0

Currently, I am participating in the design of a new data warehouse. I am quite new to this topic and have a general question regarding Star Schema and Many-to-Many relationships, in particular Many-to-1/2 relationships.

I would like to illustrate my problem with a short example, e.g. a sales data mart. I have a fact table which is on invoice level and contains measures like total sales in $, VAT... For each of these records I have at least one seller and at the maximum two sellers. Both sellers have the same attributes so that only one simple dimension for sellers is needed. How would you model this?

I can imagine the following three different approaches:

  1. Joining via a Bridge Table - I prefer that one, but I am not sure about this because of the additional effort the bridge table causes through the additional join, especially for large dimensions and especially in a case like this, where a record in the fact table is only associated with one or two records in a dimension table.
  2. Introducing two seller foreign keys into the fact table - I would use this approach only if there is in general a significant difference between both sellers. E.g. the first seller is always that one who is responsible for a product line (product line seller) and second one is always the key account manager of the customer. One the other side, this approach makes it more difficult to query the data warehouse, for example when I need the total sales of all sellers summed up for the current year regardless their role.
  3. One record in the fact table per seller - I create a duplicate for the records which have two sellers. Through that approach I can avoid an additional join compared to the bridge table, but my fact table would be larger. In addition, during the creation of a query or report I have to consider and eliminate the duplicates if necessary. So this approach also makes it more difficult to query the data.
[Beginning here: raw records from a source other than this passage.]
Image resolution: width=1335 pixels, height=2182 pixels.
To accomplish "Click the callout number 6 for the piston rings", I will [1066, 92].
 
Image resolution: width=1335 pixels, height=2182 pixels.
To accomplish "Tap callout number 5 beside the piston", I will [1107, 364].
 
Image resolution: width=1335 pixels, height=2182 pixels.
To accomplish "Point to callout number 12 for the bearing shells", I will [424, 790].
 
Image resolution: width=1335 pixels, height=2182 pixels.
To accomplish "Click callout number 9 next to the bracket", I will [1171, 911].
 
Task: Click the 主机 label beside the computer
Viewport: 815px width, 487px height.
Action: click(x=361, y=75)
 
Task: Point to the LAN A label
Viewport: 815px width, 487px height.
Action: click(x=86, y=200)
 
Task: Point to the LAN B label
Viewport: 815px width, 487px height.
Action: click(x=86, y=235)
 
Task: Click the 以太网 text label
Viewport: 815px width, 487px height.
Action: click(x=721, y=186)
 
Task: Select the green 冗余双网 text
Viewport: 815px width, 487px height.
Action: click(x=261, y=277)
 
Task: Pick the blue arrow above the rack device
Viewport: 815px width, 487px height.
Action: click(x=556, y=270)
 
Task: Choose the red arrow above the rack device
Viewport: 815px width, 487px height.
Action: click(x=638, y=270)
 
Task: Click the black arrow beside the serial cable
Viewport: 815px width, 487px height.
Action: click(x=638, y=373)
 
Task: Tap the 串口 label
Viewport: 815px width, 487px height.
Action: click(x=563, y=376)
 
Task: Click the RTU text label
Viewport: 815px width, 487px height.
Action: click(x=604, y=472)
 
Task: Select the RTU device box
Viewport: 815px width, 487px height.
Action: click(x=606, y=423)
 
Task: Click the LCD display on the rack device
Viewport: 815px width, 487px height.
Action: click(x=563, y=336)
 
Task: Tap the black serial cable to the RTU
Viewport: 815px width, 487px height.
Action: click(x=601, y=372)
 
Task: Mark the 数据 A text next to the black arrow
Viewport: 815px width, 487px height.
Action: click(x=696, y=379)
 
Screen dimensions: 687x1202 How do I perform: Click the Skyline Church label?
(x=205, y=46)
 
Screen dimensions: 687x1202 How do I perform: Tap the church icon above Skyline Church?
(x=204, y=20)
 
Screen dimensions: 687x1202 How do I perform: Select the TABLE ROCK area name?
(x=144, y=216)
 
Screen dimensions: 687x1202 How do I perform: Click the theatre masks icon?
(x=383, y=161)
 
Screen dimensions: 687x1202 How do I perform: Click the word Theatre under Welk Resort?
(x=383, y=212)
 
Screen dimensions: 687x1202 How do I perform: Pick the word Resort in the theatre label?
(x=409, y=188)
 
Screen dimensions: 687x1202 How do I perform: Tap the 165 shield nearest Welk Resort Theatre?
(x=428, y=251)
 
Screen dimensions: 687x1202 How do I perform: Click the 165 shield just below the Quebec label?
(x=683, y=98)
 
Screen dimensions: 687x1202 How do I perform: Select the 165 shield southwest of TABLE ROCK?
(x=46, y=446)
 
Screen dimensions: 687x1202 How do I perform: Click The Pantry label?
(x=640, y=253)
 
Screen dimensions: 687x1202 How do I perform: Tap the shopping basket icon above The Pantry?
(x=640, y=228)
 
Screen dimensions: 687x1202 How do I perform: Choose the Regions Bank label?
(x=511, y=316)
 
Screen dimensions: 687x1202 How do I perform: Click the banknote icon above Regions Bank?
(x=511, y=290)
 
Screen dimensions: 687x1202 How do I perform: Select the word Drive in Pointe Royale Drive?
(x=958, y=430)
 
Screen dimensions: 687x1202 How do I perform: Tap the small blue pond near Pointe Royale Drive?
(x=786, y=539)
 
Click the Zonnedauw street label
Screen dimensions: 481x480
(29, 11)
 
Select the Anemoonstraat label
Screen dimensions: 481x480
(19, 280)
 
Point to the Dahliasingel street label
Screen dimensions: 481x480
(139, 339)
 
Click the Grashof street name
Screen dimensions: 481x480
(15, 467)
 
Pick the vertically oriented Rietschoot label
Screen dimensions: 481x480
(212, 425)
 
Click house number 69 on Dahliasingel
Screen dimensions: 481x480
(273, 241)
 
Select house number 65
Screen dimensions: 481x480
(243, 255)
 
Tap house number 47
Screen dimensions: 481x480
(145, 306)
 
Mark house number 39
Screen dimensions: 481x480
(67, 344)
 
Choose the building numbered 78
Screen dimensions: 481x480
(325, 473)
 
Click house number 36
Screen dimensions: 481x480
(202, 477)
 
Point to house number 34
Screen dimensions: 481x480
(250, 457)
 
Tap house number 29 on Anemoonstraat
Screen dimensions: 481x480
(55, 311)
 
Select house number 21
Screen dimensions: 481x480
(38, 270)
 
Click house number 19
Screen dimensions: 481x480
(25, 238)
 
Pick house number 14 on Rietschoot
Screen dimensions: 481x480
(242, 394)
Do you have any considerations regarding this? It would be great if you could share some knowledge. Thanks a lot.

moewe
  • 1
  • 1
  • There seems to be a fundamental problem here that if you have two sellers, A and B, who are associated with an invoice valued at GBP10, then when you run a report of seller and invoice value the invoice value is duplicated. This happens independently of whichever of the schemes you choose (but especially "when [you] need the total sales of all sellers summed up for the current year regardless their role") , and suggests to me that there is something wrong with the model in general. How many different roles can there be for sellers? – David Aldridge Aug 12 '15 at 14:23
  • Thanks for the comment. I think you are right about the underlying model, but unfortunately we can not change it. There are two roles for the sellers, but they are not reliable. Often the roles are mixed up and there is no way for us to identify problematic records and to correct mixed-up roles. Because of that we want to treat them as equal, which is luckily sufficient for our reporting. – moewe Aug 13 '15 at 06:16
  • I would go for option 1 then. – David Aldridge Aug 13 '15 at 10:32

1 Answers1

1

This would be my take on this based in my experience.

1) I would put the two sellers in the same row, this will make far easier to manage your aggregate metrics, for example.

2) Whenever there is only one seller, put a code representing "not applicable" to the field representing the other seller. Insert this "not applicable" row in your sellers dimension. This will ensure referential integrity and will give useful information about that row.

3) Make separate dimensions for seller1 and seller2. Just make one table of sellers and set up a VIEW to that table so you end up having 2 different dimensions but only one physical table.

4) Regarding "this approach makes it more difficult to query the data warehouse, for example when I need the total sales of all sellers summed up for the current year regardless their role." you can inform the same seller on both dimensions to give you the answer.

DW's evolve, your knowledge about your domain evolves too, keep in mind that. Maybe this design would need to be upgraded sometime, but you never know. The only thing you have to do is to accept change and be prepared for that.

Best regards and good luck.